Exercise passage:
[Start of Attachment]
# Generate Direct Adjusted Weights for Treatment Effect Estimation

Source:`R/weights.R`

`WeightCreators.Rd`

These should primarily be used inside models. See Details.
`ate()`

creates weights to estimate the Average Treatment Effect and
`ett()`

creates weights to estimate Effect of Treatment on the Treated.

## Usage

```
ett(design = NULL, dichotomy = NULL, by = NULL, data = NULL)
ate(design = NULL, dichotomy = NULL, by = NULL, data = NULL)
```

## Arguments

- design
optional; a

`Design`

object created by one of`rct_design()`

,`rd_design()`

, or`obs_design()`

.- dichotomy
optional; a formula defining the dichotomy of the treatment variable if it isn't already

`0`

/`1`

. See details for more information. If`ett()`

or`ate()`

is called within a`lmitt()`

call that specifies a`dichotomy`

argument, that`dichotomy`

will be used if the argument here has not been specified.- by
optional; named vector or list connecting names of unit of assignment/ variables in

`design`

to unit of assignment/unitid/cluster variables in`data`

. Names represent variables in the Design; values represent variables in the data. Only needed if variable names differ.- data
optional; the data for the analysis to be performed on. May be excluded if these functions are included as the

`weights`

argument of a model.

## Details

These functions should primarily be used in the `weight`

argument of `lmitt()`

or`lm()`

. All arguments are optional if used within
those functions. If used on their own, `design`

and `data`

must
be provided.

In a `Design`

with `block`

s, the weights are generated as a
function of the ratio of the number of treated units in a block versus the
total number of units in a block.

In any blocks where that ratio is 0 or 1 (that is, all units in the block have the same treatment status), the weights will be 0. In effect this removes from the target population any block in which there is no basis for estimating either means under treatment or means under control.

If block is missing for a given observation, a weight of 0 is applied.
[End of Attachment]
Tasks and exercises:
**1.** Summarize the documentation on treatment-effect weights in two sentences.
**2.** Retype the passage of the treatment-effect weights documentation between "# Generate Direct" and "models. See Details.", inclusive.
**3.** Extend the treatment-effect weights documentation, picking up directly after its final sentence.

Supplied entries:
[Start of Attachment]
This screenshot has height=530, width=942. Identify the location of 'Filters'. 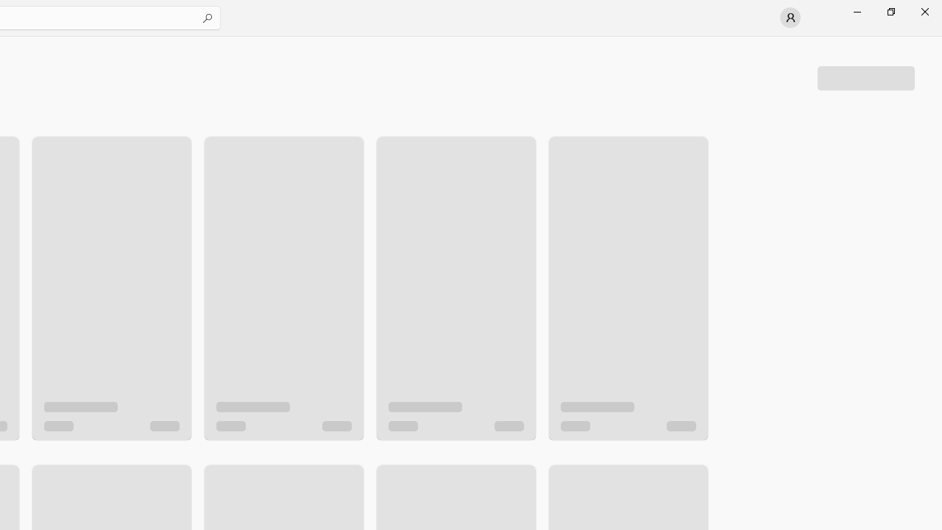
(866, 77).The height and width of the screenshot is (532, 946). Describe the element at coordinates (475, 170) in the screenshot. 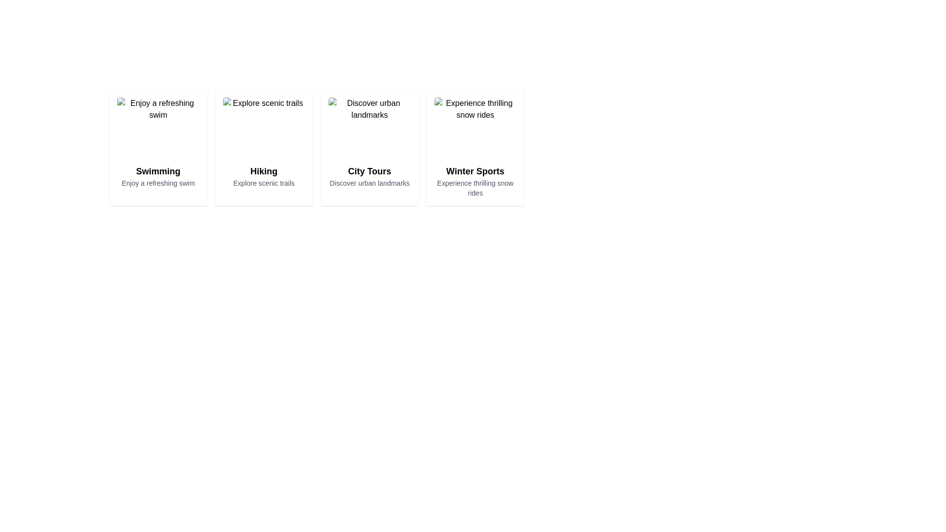

I see `the 'Winter Sports' text label, which is a bold and large font label located centrally under an image in the fourth card of a horizontally aligned list` at that location. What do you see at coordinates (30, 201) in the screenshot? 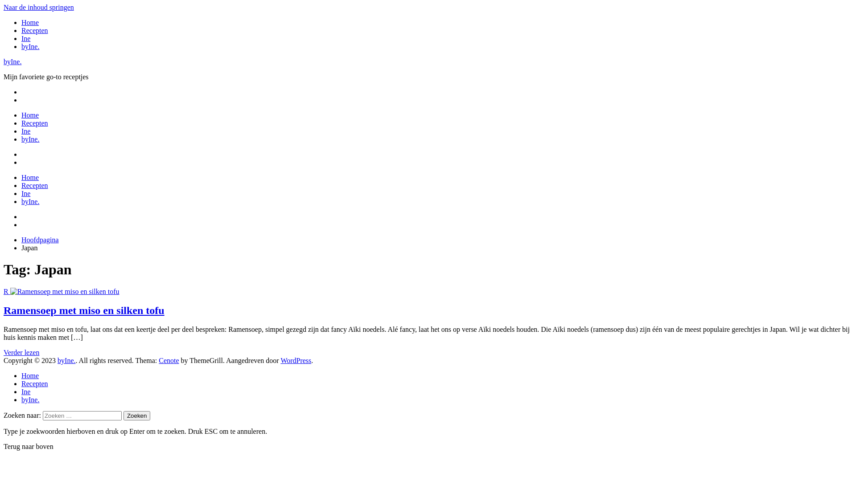
I see `'byIne.'` at bounding box center [30, 201].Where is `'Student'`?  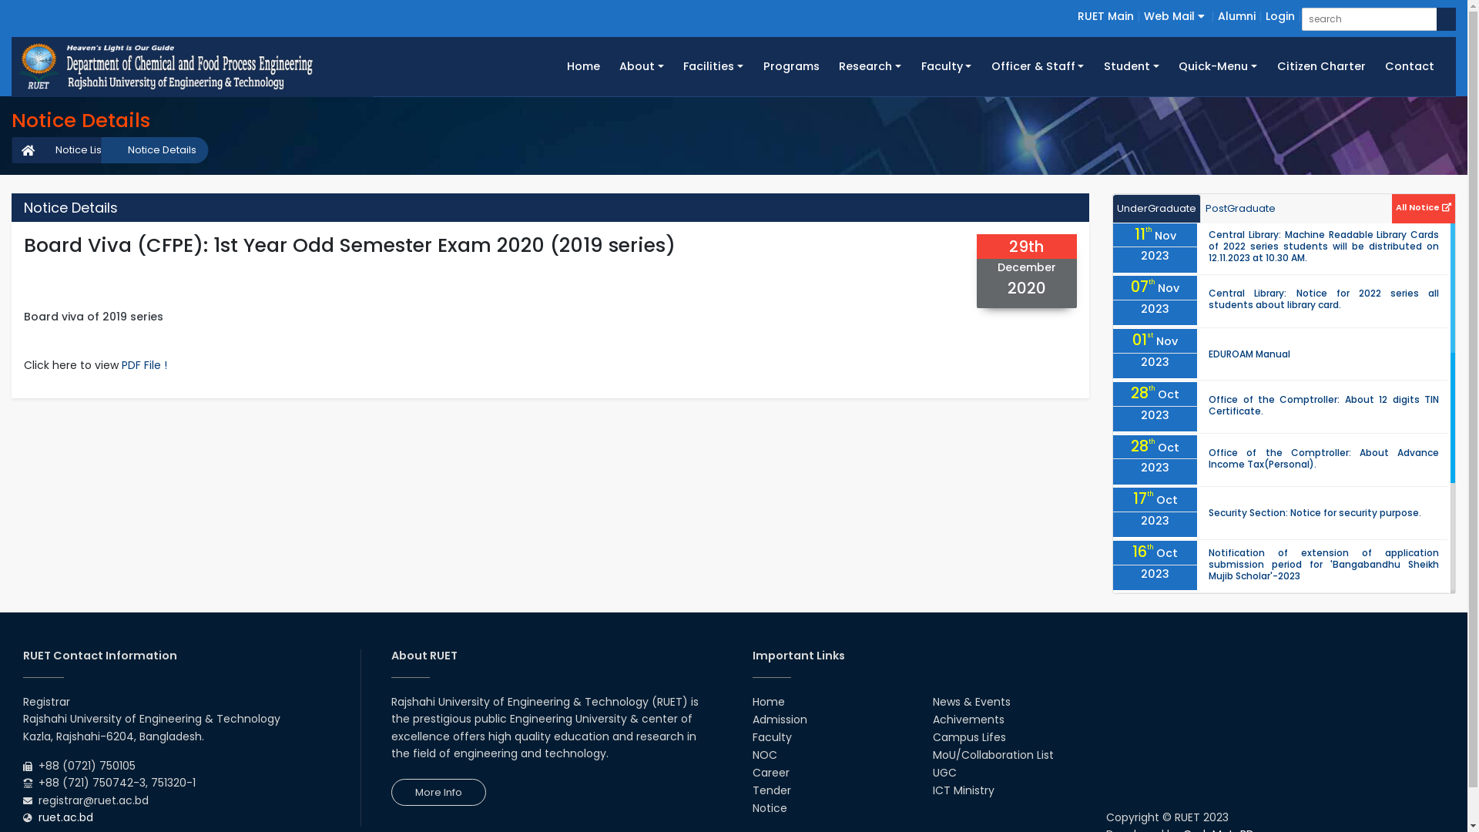
'Student' is located at coordinates (1131, 65).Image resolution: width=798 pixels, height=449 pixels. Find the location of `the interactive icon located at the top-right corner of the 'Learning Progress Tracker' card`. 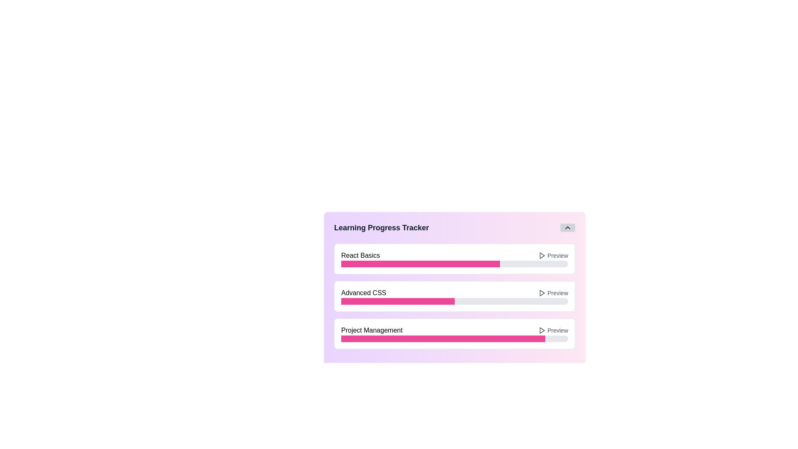

the interactive icon located at the top-right corner of the 'Learning Progress Tracker' card is located at coordinates (567, 227). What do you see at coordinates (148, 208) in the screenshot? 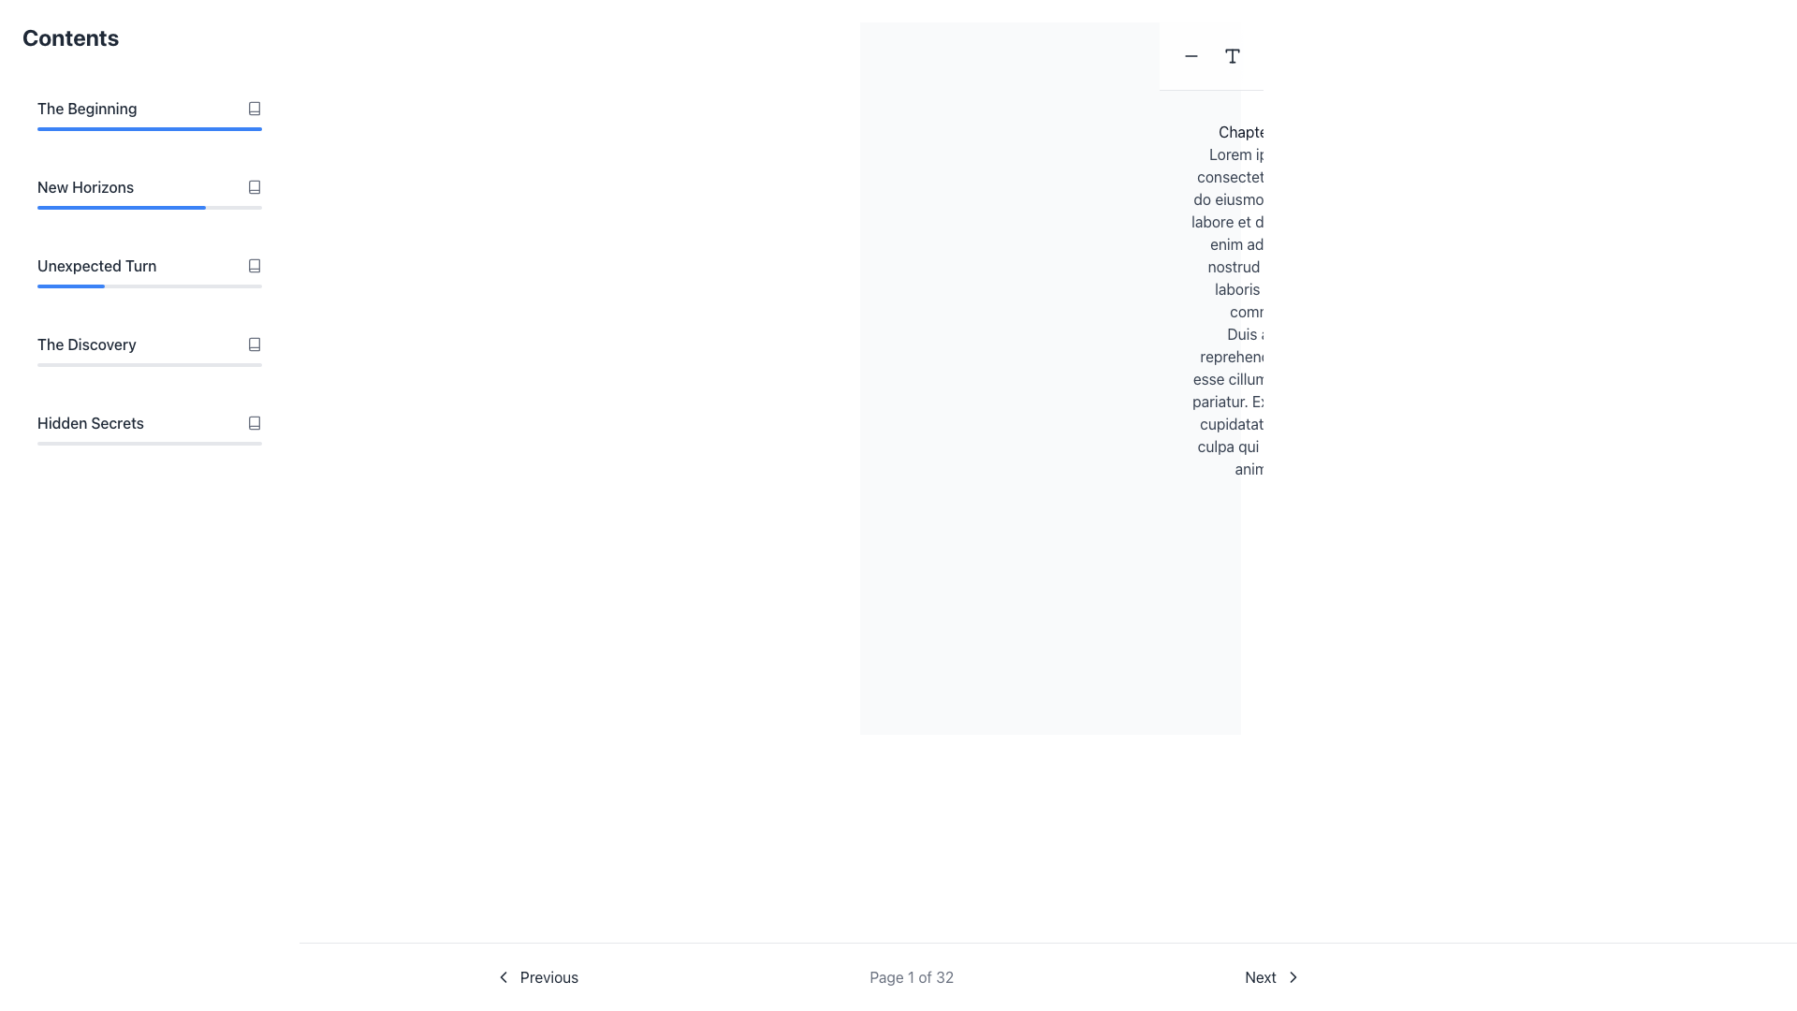
I see `the Progress bar located at the bottom of the 'New Horizons' section, directly below the 'New Horizons' label` at bounding box center [148, 208].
[End of Attachment]
Exercise results:
**1.** The functions ate() and ett() create weights for estimating the Average Treatment Effect and the Effect of Treatment on the Treated, and they are intended mainly for the weight argument of lmitt() or lm(), where all of their arguments are optional. In a Design with blocks, the weights depend on the ratio of treated units to total units in each block, and a weight of 0 is given to blocks where that ratio is 0 or 1 and to observations whose block is missing.

**2.**
# Generate Direct Adjusted Weights for Treatment Effect Estimation

Source:`R/weights.R`

`WeightCreators.Rd`

These should primarily be used inside models. See Details.

**3.**
A `dichotomy`

is specified by a `formula`

consisting of a
conditional statement on both the left-hand side (identifying treatment
levels associated with "treatment") and the right hand side (identifying
treatment levels associated with "control"). For example, if your
treatment variable was called `dose`

and doses above 250 are
considered treatment, you might write:

`dichotomy(des) <- dose > 250 ~ dose <= 250`

The period (`.`

) can be used to assign all other units of assignment.
For example, we could have written the same treatment regime as either

`dichotomy(des) <- dose > 250 ~ .`

or

`dichotomy(des) <- . ~ dose <= 250`

The `dichotomy`

formula supports Relational Operators (see
Comparison), Logical Operators (see Logic), and `%in%`

(see
`match()`

).

The conditionals need not assign all values of treatment to control or
treatment, for example, `dose > 300 ~ dose < 200`

does not assign
`200 <= dose <= 300`

to either treatment or control. This would be
equivalent to manually generating a binary variable with `NA`

whenever `dose`

is between 200 and 300. Standard errors will reflect
the sizes of the comparison groups specified by the `dichotomy`

.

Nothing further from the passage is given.